Of course, to dogs, there is no such thing as “in public,” because there’s no constructed divide between public and private space. There’s just their territory and the outside world. Anyone in the former is fair game, and if you take them out into the latter, they’re bound to want to “explore.”
Why Dogs Have Sex in Public
Dogs don’t have strict gender roles and the question of “dog sexual orientation” (like the larger meta question “can dogs be gay”) is still very much up in the air, so there are likely many reasons for same-sex sexual interactions. The most obvious reason is that sex is, by design, pleasurable. Without the strict moral codes that pervade human sexuality and identity, to dogs, if it feels good…do it.
In fact, if another dog is not around, dogs may take matters into their own hands (or paws) by masturbating. If they do have another dog at their disposal, these urges can lead to them mounting the other dog. Not only is this sexual gratification, but it can also be seen as a way of “socializing” with one another. It’s hard to argue dog-on-dog sex isn’t an “intimate” relationship.
The same holds true for why dogs sniff one another’s butts. Dogs experience the world to a great extent through their sense of smell, and so sniffing one another’s anuses gives them details of where the other dog has been. This, like the most anally-fixated dating app ever, helps dogs determine if the other party is a good “match” before deciding whether or not they want to “get down to business.”
Anxiety or Stress
Given the pleasurable nature of sex, it’s no wonder that some dogs may use it as a manner of stress relief. This is yet another reason why dogs may choose to hump other dogs, even if they are of the same sex. It isn’t about being “gay” or “straight” to them, but simply about relieving stress and anxiety with the nearest potential sexual partner possible.
Of course, that can lead to some pretty awkward moments if they come across someone else’s dog in the park, or even start to hump their leg, or your own. It is thus essential for dog owners to train their dogs to understand what is and isn’t an okay way to relieve their sexual urges.
A good way to avoid this, of course, is to learn to recognize warning signs of anxiety in dogs so you can address them before they manifest as humping or other sex-centric stress relief.
However, there are other, potentially more problematic reasons why dogs may engage in humping behavior, same-sex or otherwise.
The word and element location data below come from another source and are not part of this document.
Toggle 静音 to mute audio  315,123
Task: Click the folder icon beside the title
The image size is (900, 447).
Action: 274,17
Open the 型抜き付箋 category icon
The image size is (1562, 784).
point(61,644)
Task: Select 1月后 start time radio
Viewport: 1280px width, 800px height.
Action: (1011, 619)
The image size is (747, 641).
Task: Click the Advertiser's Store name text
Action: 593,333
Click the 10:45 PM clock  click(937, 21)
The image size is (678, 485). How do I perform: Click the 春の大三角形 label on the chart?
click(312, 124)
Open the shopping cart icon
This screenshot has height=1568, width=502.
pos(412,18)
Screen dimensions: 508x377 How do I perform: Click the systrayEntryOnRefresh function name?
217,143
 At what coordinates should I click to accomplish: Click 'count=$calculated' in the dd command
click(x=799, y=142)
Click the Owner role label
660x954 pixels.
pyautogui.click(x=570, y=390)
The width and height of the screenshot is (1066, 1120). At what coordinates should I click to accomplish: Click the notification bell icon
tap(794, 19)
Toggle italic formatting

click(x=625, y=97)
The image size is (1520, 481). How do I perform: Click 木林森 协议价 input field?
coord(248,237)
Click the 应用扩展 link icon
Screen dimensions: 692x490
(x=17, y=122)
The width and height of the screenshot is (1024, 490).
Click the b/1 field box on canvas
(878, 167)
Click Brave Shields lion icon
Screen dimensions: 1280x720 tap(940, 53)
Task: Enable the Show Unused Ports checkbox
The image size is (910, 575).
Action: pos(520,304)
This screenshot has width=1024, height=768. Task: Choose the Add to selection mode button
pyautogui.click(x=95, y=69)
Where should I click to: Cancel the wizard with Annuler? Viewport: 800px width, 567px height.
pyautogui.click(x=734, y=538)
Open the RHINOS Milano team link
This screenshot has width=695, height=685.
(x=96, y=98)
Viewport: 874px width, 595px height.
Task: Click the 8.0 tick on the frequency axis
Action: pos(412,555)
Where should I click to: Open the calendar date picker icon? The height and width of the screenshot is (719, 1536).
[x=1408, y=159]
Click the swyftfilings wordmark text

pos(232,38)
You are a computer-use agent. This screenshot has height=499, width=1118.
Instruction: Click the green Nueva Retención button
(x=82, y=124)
For example, if your dog licks an erogenous zone repeatedly, it could be a sign that they are suffering from a urinary tract infection or allergy of some kind which has affected that region. Males in particular can be susceptible to the former, which can cause them to hump for “pain relief.”
Displays of Dominance
From the Marquis de Sade and Simone de Beauvoir to Foucault and Judith Butler, philosophy and critical theory are awash in ideas on gender, sexuality, and dominance. Dogs may not be up on their feminist theory or BDSM fetish culture, but even if the idea of “alpha dogs” is a discredited one, there is no denying that dogs have a deep understanding of dominance which can cross into sexual boundaries.
Once again, dogs don’t care about gender roles, and so don’t really care if they are attempting to establish dominance over a male or female. To them, the important thing is that they are dominant, full stop. If you have several dogs and one starts humping the others, they may be trying to establish themselves as the “top dog” in the house – literally.
There are plenty of reasons why dogs can engage in sex with other dogs, be it same-sex sexual encounters or one with the opposite sex, for pleasure or for mating.
However, as has been mentioned several times above, it is critical to note that our ideas of “gay” and “straight” are human inventions (and new ones at that), which do not apply to dogs. As such, while dogs have sex with dogs of the same sex all the time, they aren’t “gay” or “straight” based on who they have sex on. For dogs, the key thing is the sex itself.